Spaghetti Squash Chicken Alfredo

Tender spaghetti squash in a creamy Alfredo sauce with chicken will melt in your mouth for a quick and easy dinner.

Course Dinner
Keyword chicken, dinner, low carb, poultry
Cook Time 15 minutes
Servings 4
Calories 518 kcal
Author Alicia's Kitchen


  • 2 tablespoon butter
  • 2 teaspoon garlic , minced (2 cloves)
  • 1 teaspoon sage
  • 2 tablespoon Almond Flour , can use regular flour if not low carb
  • 1 cup chicken broth
  • 1/2 cup half and half
  • 4 oz cream cheese , cubed
  • 1/2 cup Parmesan cheese , shredded or can
  • 1 pound chicken , cooked & shredded
  • 2 1/2 cup spaghetti squash , cooked


  1. Melt butter in skillet over medium heat.

  2. Add garlic and sage.
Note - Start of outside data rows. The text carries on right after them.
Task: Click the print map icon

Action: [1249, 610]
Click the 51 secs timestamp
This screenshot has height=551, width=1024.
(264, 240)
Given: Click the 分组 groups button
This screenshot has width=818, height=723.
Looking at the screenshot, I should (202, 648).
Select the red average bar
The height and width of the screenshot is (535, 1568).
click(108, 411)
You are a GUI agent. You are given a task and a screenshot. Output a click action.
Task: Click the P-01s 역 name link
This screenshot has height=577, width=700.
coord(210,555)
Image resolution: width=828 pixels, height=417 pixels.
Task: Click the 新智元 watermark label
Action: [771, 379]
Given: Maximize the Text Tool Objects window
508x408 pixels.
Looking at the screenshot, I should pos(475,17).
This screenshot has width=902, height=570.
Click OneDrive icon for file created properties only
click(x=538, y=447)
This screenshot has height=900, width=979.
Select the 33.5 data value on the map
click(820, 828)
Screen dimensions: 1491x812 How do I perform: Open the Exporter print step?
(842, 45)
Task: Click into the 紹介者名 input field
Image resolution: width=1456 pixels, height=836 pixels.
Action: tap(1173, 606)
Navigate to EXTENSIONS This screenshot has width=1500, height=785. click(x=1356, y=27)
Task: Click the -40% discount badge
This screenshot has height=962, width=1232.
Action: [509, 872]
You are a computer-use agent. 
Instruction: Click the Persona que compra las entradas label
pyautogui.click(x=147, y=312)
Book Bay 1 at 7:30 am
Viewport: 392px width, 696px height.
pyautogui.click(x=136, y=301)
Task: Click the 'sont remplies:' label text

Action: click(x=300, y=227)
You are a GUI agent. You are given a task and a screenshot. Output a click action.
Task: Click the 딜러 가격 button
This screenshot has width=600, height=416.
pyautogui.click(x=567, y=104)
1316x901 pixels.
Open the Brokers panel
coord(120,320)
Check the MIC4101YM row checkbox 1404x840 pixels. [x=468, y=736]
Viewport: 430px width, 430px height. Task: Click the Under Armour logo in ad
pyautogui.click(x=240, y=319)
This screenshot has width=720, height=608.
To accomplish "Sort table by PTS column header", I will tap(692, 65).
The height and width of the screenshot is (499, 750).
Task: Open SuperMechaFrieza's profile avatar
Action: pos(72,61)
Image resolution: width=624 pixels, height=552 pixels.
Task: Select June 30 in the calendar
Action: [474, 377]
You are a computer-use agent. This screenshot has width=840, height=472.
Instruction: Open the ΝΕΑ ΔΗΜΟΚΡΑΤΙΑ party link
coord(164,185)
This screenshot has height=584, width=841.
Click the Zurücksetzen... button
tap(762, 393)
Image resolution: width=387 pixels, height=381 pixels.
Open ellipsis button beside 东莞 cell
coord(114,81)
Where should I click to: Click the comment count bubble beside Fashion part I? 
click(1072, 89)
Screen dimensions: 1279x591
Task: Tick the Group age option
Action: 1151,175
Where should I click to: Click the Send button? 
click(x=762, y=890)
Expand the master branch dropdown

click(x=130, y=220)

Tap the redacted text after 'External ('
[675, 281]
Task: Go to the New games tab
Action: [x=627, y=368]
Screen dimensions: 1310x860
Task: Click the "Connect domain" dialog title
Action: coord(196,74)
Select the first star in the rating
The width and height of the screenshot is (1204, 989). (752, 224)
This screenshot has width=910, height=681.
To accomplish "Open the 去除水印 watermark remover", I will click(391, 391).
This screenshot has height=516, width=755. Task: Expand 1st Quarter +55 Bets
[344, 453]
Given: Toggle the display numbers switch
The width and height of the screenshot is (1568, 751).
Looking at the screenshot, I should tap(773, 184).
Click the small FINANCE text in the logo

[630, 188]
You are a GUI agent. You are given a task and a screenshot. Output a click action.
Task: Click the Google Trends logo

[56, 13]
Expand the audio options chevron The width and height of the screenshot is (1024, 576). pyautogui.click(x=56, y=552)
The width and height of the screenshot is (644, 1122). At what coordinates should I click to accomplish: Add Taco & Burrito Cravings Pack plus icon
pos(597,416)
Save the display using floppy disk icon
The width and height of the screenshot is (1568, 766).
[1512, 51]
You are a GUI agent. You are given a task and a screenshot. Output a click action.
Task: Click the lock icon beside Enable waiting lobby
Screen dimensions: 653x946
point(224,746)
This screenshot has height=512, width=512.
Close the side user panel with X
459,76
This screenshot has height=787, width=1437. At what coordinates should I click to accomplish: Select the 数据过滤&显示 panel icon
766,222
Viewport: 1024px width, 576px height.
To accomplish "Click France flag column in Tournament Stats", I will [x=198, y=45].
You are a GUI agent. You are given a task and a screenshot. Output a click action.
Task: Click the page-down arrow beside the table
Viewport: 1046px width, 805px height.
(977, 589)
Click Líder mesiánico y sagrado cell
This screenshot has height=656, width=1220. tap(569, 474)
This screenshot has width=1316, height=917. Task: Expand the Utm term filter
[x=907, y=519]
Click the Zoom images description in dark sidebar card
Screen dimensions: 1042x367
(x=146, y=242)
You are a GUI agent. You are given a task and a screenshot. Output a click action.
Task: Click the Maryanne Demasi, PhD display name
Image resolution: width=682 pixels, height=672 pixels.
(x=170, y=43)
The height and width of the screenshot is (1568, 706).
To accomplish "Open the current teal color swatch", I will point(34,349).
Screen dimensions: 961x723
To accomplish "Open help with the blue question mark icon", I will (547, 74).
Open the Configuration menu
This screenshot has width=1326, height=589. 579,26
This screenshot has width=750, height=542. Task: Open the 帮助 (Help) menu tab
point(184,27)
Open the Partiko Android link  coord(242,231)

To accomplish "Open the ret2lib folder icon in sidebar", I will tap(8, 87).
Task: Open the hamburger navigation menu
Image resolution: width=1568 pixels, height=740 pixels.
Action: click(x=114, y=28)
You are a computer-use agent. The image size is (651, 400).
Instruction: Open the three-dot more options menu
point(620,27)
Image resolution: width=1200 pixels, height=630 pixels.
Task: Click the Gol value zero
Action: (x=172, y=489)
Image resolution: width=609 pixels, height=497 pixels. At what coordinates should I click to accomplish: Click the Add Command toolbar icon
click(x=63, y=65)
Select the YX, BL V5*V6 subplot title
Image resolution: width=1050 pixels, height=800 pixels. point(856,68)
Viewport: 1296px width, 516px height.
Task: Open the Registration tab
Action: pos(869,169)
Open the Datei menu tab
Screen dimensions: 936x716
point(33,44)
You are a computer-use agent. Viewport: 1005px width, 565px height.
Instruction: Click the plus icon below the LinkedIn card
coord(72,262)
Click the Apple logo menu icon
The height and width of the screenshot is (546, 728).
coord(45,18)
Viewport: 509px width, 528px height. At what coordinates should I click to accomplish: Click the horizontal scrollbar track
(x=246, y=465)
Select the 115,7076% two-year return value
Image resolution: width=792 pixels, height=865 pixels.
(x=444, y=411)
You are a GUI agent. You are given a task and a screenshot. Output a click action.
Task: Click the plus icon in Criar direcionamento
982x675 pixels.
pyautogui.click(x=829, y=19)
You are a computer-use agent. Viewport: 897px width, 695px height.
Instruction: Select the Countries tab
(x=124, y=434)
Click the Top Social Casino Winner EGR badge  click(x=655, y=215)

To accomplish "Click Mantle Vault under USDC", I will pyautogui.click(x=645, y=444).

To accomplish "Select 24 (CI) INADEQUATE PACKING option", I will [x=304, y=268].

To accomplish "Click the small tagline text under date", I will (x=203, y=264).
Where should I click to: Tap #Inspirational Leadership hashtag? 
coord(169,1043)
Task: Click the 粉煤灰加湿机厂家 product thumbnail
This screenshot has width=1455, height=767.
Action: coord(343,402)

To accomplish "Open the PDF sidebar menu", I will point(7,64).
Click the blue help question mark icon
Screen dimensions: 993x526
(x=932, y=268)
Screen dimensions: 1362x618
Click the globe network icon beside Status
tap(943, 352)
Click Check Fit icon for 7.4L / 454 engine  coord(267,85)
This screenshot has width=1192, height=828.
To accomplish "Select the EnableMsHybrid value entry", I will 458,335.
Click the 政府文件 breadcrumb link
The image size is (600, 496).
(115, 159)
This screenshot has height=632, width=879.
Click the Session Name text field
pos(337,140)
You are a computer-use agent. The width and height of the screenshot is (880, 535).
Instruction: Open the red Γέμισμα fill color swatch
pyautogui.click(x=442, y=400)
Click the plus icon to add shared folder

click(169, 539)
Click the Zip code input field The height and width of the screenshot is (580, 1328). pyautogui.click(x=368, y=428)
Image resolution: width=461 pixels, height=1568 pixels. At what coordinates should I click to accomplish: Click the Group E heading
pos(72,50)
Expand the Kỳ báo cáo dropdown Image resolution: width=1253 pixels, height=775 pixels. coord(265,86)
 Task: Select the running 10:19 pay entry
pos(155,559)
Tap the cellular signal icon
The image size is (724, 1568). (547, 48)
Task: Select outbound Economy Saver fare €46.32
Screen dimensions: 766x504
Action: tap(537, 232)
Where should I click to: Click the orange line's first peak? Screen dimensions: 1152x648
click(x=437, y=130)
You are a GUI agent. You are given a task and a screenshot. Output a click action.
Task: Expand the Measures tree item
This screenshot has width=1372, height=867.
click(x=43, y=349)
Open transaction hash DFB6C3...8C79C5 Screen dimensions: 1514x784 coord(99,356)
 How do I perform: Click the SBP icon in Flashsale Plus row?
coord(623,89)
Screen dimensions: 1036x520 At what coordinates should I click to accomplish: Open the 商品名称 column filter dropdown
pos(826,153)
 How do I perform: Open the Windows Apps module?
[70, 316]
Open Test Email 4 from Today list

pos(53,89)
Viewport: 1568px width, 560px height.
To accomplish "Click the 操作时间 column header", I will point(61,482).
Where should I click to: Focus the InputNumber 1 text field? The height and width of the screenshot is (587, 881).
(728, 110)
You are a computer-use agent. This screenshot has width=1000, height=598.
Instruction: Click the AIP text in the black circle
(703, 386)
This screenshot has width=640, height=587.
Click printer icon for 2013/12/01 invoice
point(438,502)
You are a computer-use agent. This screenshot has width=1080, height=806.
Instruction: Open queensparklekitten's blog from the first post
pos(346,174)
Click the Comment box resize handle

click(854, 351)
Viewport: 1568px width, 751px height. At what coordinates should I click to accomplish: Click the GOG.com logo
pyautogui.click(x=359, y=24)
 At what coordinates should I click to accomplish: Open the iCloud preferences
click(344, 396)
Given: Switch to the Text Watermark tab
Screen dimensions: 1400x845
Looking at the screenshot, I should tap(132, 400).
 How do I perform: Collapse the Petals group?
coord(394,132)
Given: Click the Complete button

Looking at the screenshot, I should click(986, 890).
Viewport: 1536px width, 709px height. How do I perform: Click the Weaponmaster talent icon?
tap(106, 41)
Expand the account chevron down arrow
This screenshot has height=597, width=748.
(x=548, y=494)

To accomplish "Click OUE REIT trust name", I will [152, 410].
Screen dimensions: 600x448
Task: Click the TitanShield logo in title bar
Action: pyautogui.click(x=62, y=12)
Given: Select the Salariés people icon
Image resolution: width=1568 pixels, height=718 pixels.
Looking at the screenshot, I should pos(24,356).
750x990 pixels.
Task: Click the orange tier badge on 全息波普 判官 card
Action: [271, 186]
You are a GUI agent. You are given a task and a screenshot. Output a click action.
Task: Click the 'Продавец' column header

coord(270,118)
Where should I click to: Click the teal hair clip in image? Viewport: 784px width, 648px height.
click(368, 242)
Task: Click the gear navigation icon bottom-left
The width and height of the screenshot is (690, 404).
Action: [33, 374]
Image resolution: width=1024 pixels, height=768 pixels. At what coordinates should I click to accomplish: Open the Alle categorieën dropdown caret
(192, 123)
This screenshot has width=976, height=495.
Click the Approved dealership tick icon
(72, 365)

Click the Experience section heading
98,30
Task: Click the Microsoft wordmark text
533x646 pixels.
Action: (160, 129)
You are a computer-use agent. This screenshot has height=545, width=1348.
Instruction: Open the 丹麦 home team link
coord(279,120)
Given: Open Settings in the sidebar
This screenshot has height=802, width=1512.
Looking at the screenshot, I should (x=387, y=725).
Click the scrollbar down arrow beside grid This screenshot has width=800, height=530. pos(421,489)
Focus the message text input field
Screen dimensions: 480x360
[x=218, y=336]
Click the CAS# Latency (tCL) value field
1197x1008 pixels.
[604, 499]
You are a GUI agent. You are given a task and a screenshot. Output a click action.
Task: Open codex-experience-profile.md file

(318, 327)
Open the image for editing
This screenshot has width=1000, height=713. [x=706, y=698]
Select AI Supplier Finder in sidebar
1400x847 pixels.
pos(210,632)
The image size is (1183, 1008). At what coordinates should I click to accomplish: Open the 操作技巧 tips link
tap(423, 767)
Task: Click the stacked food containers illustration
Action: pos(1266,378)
Cook for one minute.

  3. Stir in almond flour and cook for about one minute, stirring constantly.

  4. Whisk in chicken broth, and the half and half.

  5. Stir in Parmesan cheese and cream cheese until smooth.

  6. Mix in cooked spaghetti squash and cooked chicken. Cook until heated through.

  7. Season with salt, pepper, and parsley to taste.

Recipe Notes

Hubby and I like meaty food. The original recipe called for 1/2 cup cooked chicken. Feel free to reduce the amount of chicken to your liking.

Use the Instant Pot to cook the spaghetti squash for a quick and easy meal.

Recipe adapted from thegunnysack

Nutrition Facts
Spaghetti Squash Chicken Alfredo
Amount Per Serving
Calories 518 Calories from Fat 369
% Daily Value*
Total Fat 41g 63%
Saturated Fat 18g 90%
Cholesterol 150mg 50%
Sodium 655mg 27%
Potassium 399mg 11%
Total Carbohydrates 7g 2%
Dietary Fiber 1g 4%
Sugars 2g
Protein 29g 58%
Vitamin A 19.5%
Vitamin C 9.2%
Calcium 24.4%
Iron 9%
* Percent Daily Values are based on a 2000 calorie diet.